Antispam czar suggests hitting mass mailers in the pocket

Microsoft's antispam czar, Ryan Hamlin, was in New Zealand last week for lobbying talks with Ministry of Economic Development officials and ISP industry representatives.

Interviewed by Computerworldin Auckland before heading to Wellington, Hamlin said he was here not to sell a technology solution but to put forward Microsoft's position on spam, phishing and identity theft issues, as well as learn about the situation in New Zealand.

Hamlin, whose official title at Microsoft is general manager of technology care and safety, was tasked by company chairman Bill Gates to lead the software developer's "War on Spam" campaign, which was launched two years ago.

He is the man behind much of Microsoft's efforts to combat email and online abuse in general. This includes championing Microsoft's SenderID, which is built around the SPF (Sender Policy Framework) address anti-forgery technology as well as publicising educational advisories for end users, such as the unintentionally hilarious guide to "1337sp33k".

According to Hamlin, New Zealand isn't too late with its legislative efforts to battle spam. On the contrary, it puts the country in a position to learn from earlier overseas efforts such as the US CAN-SPAM act, and UK and Australian antispam laws.

However, Hamlin's message to the Government is that antispam legislation has to recognise what Microsoft terms "PEBR" — pre-existing business relations. In its submission to the MED on proposed antispam law, Microsoft says the current draft needs to improve on the PEBR aspect.

The key to battling spam, Hamlin says, is not so much whether to adopt a policy of "opt-in" — gaining permission before sending commercial email — or "opt-out" — allowing the sending of unsolicited commercial email but requiring senders to respect recipients' wishes to opt out of further messages.
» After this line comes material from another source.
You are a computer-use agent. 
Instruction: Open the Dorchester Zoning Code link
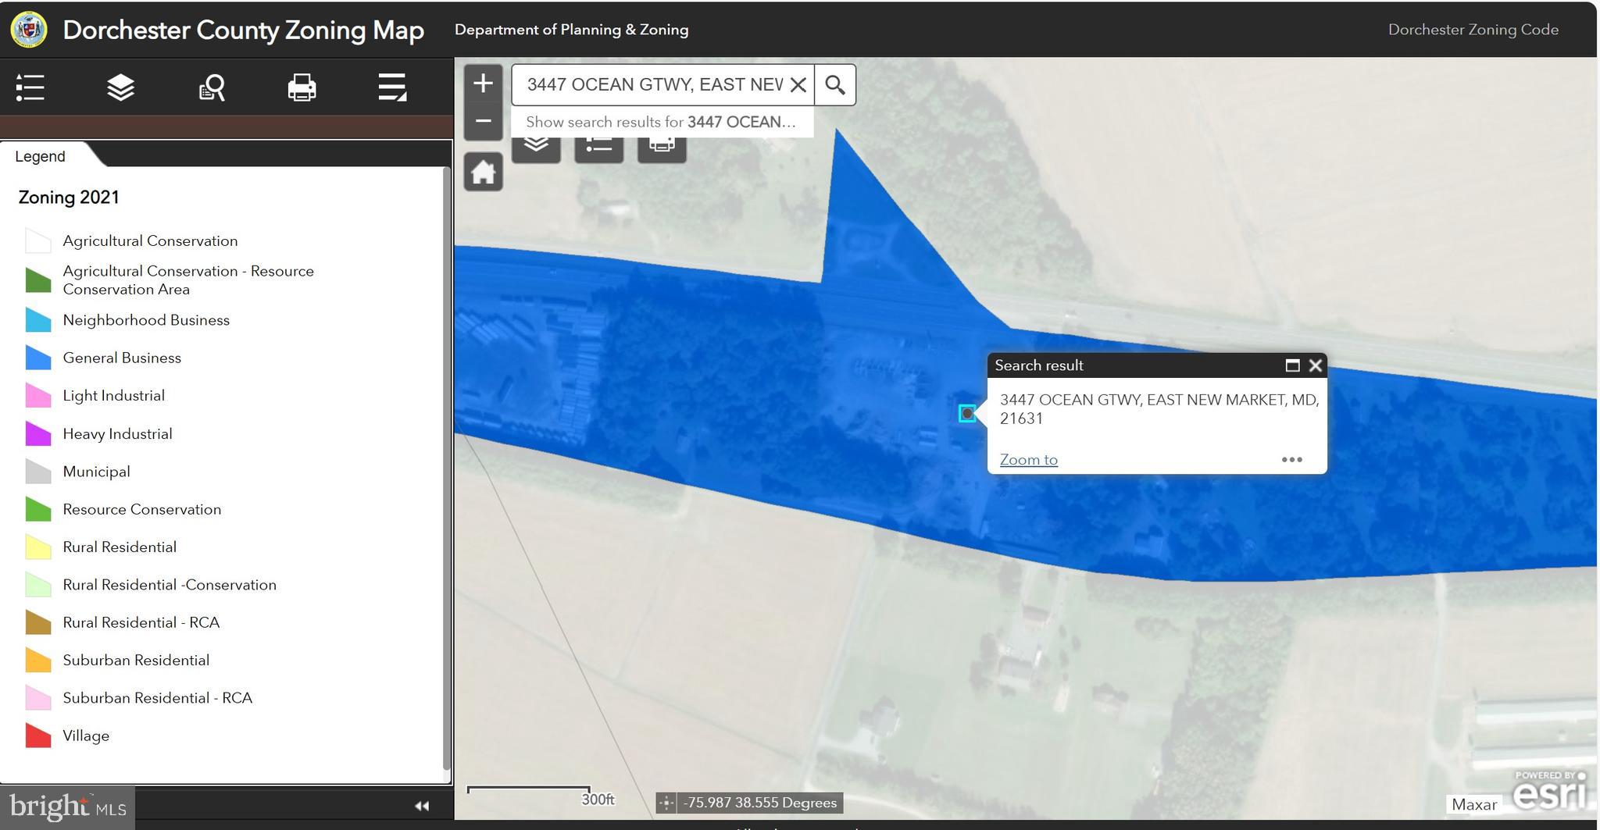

Instead, Microsoft's position is that it's more important to ensure that there are legal mechanisms in place that hurt spammers financially if they use deceptive methods such as address forgery and unauthorised access to networks and hosts on them. The recourse in law should be extended to ISPs and private entities, Hamlin says, and not just be reserved for government enforcers such as the Department of Internal Affairs and the Commerce Commission.
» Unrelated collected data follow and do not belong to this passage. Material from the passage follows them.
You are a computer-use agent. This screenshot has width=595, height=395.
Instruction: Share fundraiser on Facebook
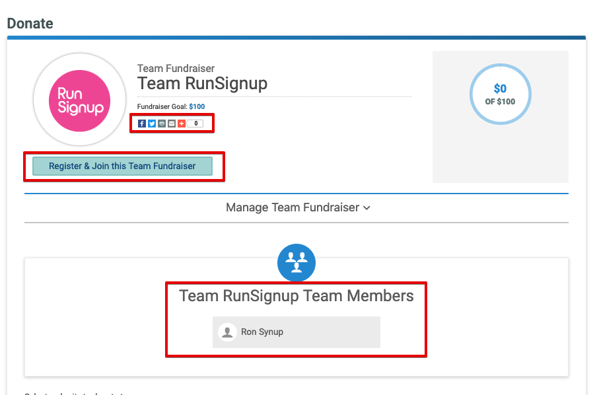coord(142,124)
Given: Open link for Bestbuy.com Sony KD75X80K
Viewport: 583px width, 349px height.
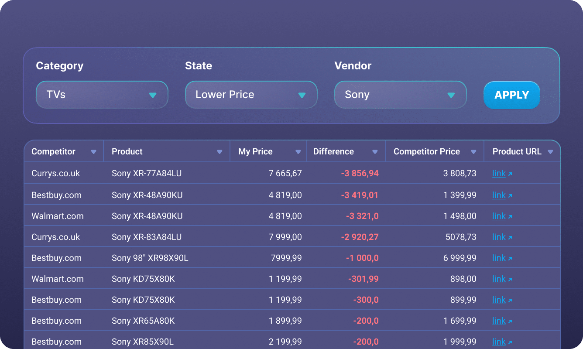Looking at the screenshot, I should tap(499, 300).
Microsoft has had good success in suing spammers, Hamlin says. He points to the recent US$7 million (NZ$10 million) settlement that Scott Richter of OptinRealRealBig agreed to pay to the company and says other spammers he has spoken now would not go into the unsolicited email business again, because the legal risks have become too great.
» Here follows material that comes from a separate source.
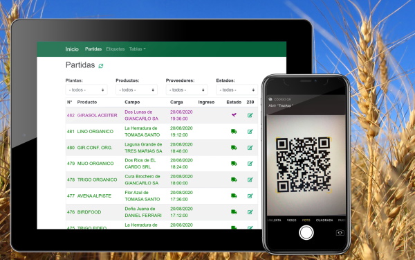Open the Plantas filter dropdown
Screen dimensions: 415x260
[x=86, y=90]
A spokesman for the Minister of Communications, David Cunliffe, confirmed Hamlin's meeting with MED officials but didn't go into further details.

The spokesman says that when Parliament reopens, the Government, if it remains in power, may bring Cunliffe's antispam bill forward and have it set down for a first reading. After the first reading, the Bill will be referred to a Select Committe which would then call for submissions that interested parties such as Microsoft could provide, the spokesman says.